EWHC 940 (Ch)
The claimant and his wife were directors of a company which owned a hotel. They borrowed funds against the security of the hotel from Humberclyde. Following the repossession of the hotel by Humberclyde, they brought a claim against Humberclyde and their accountants and auditors, Robson Rhodes, alleging that it had been the result of an unlawful conspiracy between Humberclyde and Robson Rhodes. The claimant’s company was wound up and the liquidator was ordered to assign the company’s actions to the claimants on terms that they would pay the liquidator 40% of any damages they recovered. Humberclyde appealed against this order.
The appeal was successful. In concluding that the company’s claims had no value, the Court of Appeal relied upon a valuation of the hotel adduced in evidence by Humberclyde on the appeal. In their judgment, the court noted that the claimant could have obtained evidence in reply. As he was legally represented, the inference was that the failure to do so resulted from incompetence on the part of his lawyers. The claimant subsequently sued his solicitors in negligence.

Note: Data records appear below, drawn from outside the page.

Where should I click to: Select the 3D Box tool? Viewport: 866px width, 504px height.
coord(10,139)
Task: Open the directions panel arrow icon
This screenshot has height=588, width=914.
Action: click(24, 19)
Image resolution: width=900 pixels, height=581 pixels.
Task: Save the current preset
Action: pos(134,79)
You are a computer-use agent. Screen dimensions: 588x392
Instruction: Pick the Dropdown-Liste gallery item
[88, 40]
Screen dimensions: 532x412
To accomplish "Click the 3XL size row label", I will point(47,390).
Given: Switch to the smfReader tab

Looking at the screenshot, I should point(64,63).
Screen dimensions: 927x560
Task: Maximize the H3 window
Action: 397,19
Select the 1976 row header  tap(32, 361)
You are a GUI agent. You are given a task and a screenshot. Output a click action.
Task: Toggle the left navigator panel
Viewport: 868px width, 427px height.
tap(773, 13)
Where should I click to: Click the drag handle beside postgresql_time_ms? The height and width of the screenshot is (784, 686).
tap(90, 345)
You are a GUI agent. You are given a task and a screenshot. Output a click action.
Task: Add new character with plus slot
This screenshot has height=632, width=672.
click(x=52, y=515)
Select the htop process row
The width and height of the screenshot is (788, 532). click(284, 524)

The court held that the claimant’s solicitor should have asked leading counsel to advise on the question of evidence in reply months rather than days before the appeal. This was not a decision he could make himself. However, leading counsel agreed with the solicitor that it was unlikely that the Court of Appeal would admit Humberclyde’s additional evidence and would have advised the claimants not to put forward evidence in reply even had he been instructed earlier. What had happened at the appeal was entirely unexpected – the Court of Appeal refused to admit the additional evidence save for the one valuation report upon which their decision turned. The claimant was entitled to nominal damages for breach of contract.